Your goal
When you find the line that contains "MARYLAND 167 (186, 677)", restate it and all lines after it exactly, stopping at the end of the material.

*** Dataset content ***

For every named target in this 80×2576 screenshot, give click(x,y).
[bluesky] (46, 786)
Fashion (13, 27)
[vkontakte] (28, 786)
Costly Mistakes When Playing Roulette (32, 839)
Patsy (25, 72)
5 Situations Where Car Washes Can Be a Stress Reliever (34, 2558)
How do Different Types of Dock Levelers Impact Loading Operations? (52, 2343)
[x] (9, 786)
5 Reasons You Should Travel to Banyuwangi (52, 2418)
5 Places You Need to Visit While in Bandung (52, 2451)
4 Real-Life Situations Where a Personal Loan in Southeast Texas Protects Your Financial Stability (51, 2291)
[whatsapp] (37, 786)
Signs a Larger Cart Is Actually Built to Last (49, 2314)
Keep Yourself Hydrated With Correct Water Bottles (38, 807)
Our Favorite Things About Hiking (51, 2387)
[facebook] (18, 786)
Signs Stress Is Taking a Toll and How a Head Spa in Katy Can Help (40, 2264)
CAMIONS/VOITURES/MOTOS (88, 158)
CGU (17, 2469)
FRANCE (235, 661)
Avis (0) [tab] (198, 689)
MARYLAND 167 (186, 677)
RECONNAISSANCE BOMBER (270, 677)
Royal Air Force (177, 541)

*** End of Dataset content ***

Exercise response
MARYLAND 167 (186, 677)
RECONNAISSANCE BOMBER (270, 677)
Royal Air Force (177, 541)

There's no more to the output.